**Work to do:**
Write out every one of the following rows, keeping each character unchanged.

(Item coordinate data)
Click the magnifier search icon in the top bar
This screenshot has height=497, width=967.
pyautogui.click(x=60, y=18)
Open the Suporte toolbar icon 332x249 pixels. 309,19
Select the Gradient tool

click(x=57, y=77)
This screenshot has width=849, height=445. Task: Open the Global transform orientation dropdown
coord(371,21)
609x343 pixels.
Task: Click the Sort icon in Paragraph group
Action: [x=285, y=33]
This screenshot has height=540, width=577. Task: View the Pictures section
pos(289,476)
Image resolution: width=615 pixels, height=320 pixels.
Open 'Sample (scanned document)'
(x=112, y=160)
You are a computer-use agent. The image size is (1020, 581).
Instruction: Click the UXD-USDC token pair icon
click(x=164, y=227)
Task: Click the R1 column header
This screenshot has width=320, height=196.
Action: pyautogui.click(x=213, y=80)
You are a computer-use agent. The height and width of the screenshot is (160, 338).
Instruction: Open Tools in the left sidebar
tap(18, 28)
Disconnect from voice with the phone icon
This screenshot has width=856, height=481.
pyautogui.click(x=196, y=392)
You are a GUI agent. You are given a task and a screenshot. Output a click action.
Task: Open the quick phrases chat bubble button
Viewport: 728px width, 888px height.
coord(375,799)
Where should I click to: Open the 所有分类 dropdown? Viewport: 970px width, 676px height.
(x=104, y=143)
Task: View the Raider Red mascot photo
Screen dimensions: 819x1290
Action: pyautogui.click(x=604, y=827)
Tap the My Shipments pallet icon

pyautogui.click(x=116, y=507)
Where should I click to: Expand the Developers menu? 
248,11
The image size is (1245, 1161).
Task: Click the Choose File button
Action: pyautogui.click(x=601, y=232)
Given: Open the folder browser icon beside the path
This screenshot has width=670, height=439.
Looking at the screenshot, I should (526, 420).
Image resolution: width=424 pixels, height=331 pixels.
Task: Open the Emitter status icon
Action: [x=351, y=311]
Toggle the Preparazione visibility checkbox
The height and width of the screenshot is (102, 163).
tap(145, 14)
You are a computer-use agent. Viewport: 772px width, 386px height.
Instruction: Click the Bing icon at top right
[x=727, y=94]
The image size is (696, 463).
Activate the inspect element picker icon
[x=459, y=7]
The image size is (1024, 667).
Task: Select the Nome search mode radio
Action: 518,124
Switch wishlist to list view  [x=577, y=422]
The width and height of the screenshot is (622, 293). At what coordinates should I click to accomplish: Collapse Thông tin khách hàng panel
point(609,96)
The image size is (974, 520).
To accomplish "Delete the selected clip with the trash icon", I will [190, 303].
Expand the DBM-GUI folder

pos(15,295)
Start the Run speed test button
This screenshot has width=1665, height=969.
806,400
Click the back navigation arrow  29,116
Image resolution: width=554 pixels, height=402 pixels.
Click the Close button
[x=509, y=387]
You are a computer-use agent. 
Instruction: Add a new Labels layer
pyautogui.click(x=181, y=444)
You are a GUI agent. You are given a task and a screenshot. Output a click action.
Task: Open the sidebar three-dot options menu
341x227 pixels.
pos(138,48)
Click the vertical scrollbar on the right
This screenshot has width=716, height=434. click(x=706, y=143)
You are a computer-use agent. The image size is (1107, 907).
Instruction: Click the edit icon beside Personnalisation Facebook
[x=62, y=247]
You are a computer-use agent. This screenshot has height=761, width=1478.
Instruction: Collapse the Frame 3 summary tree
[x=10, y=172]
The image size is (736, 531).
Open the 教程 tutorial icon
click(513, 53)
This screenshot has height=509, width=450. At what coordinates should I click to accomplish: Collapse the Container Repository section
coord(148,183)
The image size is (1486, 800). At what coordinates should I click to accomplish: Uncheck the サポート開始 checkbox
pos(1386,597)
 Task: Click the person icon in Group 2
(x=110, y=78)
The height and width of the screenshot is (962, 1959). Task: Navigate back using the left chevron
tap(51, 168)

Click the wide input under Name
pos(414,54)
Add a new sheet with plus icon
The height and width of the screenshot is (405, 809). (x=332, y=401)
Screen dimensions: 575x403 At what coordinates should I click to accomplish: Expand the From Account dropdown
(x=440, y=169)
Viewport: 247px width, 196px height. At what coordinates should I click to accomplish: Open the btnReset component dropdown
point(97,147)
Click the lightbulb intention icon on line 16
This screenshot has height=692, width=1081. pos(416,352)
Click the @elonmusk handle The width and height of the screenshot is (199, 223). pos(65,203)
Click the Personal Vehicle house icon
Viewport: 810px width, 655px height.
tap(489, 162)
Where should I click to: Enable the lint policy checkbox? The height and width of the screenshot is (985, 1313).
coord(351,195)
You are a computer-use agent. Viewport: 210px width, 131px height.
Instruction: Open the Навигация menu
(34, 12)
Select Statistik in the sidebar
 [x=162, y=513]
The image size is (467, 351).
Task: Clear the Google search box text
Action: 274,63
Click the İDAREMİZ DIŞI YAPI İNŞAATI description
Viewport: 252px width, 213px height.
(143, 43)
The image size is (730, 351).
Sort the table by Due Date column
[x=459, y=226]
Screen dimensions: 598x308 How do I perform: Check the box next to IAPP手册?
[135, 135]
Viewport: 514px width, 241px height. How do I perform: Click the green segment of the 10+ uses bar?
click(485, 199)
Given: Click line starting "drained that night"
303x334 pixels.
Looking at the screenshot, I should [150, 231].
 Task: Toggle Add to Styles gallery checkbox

**Final answer:**
Click the magnifier search icon in the top bar
This screenshot has height=497, width=967.
pyautogui.click(x=60, y=18)
Open the Suporte toolbar icon 332x249 pixels. 309,19
Select the Gradient tool

click(x=57, y=77)
This screenshot has width=849, height=445. Task: Open the Global transform orientation dropdown
coord(371,21)
609x343 pixels.
Task: Click the Sort icon in Paragraph group
Action: [x=285, y=33]
This screenshot has height=540, width=577. Task: View the Pictures section
pos(289,476)
Image resolution: width=615 pixels, height=320 pixels.
Open 'Sample (scanned document)'
(x=112, y=160)
You are a computer-use agent. The image size is (1020, 581).
Instruction: Click the UXD-USDC token pair icon
click(x=164, y=227)
Task: Click the R1 column header
This screenshot has width=320, height=196.
Action: pyautogui.click(x=213, y=80)
You are a computer-use agent. The height and width of the screenshot is (160, 338).
Instruction: Open Tools in the left sidebar
tap(18, 28)
Disconnect from voice with the phone icon
This screenshot has width=856, height=481.
pyautogui.click(x=196, y=392)
You are a GUI agent. You are given a task and a screenshot. Output a click action.
Task: Open the quick phrases chat bubble button
Viewport: 728px width, 888px height.
coord(375,799)
Where should I click to: Open the 所有分类 dropdown? Viewport: 970px width, 676px height.
(x=104, y=143)
Task: View the Raider Red mascot photo
Screen dimensions: 819x1290
Action: pyautogui.click(x=604, y=827)
Tap the My Shipments pallet icon

pyautogui.click(x=116, y=507)
Where should I click to: Expand the Developers menu? 
248,11
The image size is (1245, 1161).
Task: Click the Choose File button
Action: pyautogui.click(x=601, y=232)
Given: Open the folder browser icon beside the path
This screenshot has width=670, height=439.
Looking at the screenshot, I should (526, 420).
Image resolution: width=424 pixels, height=331 pixels.
Task: Open the Emitter status icon
Action: [x=351, y=311]
Toggle the Preparazione visibility checkbox
The height and width of the screenshot is (102, 163).
tap(145, 14)
You are a computer-use agent. Viewport: 772px width, 386px height.
Instruction: Click the Bing icon at top right
[x=727, y=94]
The image size is (696, 463).
Activate the inspect element picker icon
[x=459, y=7]
The image size is (1024, 667).
Task: Select the Nome search mode radio
Action: 518,124
Switch wishlist to list view  [x=577, y=422]
The width and height of the screenshot is (622, 293). At what coordinates should I click to accomplish: Collapse Thông tin khách hàng panel
point(609,96)
The image size is (974, 520).
To accomplish "Delete the selected clip with the trash icon", I will [190, 303].
Expand the DBM-GUI folder

pos(15,295)
Start the Run speed test button
This screenshot has width=1665, height=969.
806,400
Click the back navigation arrow  29,116
Image resolution: width=554 pixels, height=402 pixels.
Click the Close button
[x=509, y=387]
You are a computer-use agent. 
Instruction: Add a new Labels layer
pyautogui.click(x=181, y=444)
You are a GUI agent. You are given a task and a screenshot. Output a click action.
Task: Open the sidebar three-dot options menu
341x227 pixels.
pos(138,48)
Click the vertical scrollbar on the right
This screenshot has width=716, height=434. click(x=706, y=143)
You are a computer-use agent. The image size is (1107, 907).
Instruction: Click the edit icon beside Personnalisation Facebook
[x=62, y=247]
You are a computer-use agent. This screenshot has height=761, width=1478.
Instruction: Collapse the Frame 3 summary tree
[x=10, y=172]
The image size is (736, 531).
Open the 教程 tutorial icon
click(513, 53)
This screenshot has height=509, width=450. At what coordinates should I click to accomplish: Collapse the Container Repository section
coord(148,183)
The image size is (1486, 800). At what coordinates should I click to accomplish: Uncheck the サポート開始 checkbox
pos(1386,597)
 Task: Click the person icon in Group 2
(x=110, y=78)
The height and width of the screenshot is (962, 1959). Task: Navigate back using the left chevron
tap(51, 168)

Click the wide input under Name
pos(414,54)
Add a new sheet with plus icon
The height and width of the screenshot is (405, 809). (x=332, y=401)
Screen dimensions: 575x403 At what coordinates should I click to accomplish: Expand the From Account dropdown
(x=440, y=169)
Viewport: 247px width, 196px height. At what coordinates should I click to accomplish: Open the btnReset component dropdown
point(97,147)
Click the lightbulb intention icon on line 16
This screenshot has height=692, width=1081. pos(416,352)
Click the @elonmusk handle The width and height of the screenshot is (199, 223). pos(65,203)
Click the Personal Vehicle house icon
Viewport: 810px width, 655px height.
tap(489, 162)
Where should I click to: Enable the lint policy checkbox? The height and width of the screenshot is (985, 1313).
coord(351,195)
You are a computer-use agent. Viewport: 210px width, 131px height.
Instruction: Open the Навигация menu
(34, 12)
Select Statistik in the sidebar
 [x=162, y=513]
The image size is (467, 351).
Task: Clear the Google search box text
Action: 274,63
Click the İDAREMİZ DIŞI YAPI İNŞAATI description
Viewport: 252px width, 213px height.
(143, 43)
The image size is (730, 351).
Sort the table by Due Date column
[x=459, y=226]
Screen dimensions: 598x308 How do I perform: Check the box next to IAPP手册?
[135, 135]
Viewport: 514px width, 241px height. How do I perform: Click the green segment of the 10+ uses bar?
click(485, 199)
Given: Click line starting "drained that night"
303x334 pixels.
Looking at the screenshot, I should [150, 231].
 Task: Toggle Add to Styles gallery checkbox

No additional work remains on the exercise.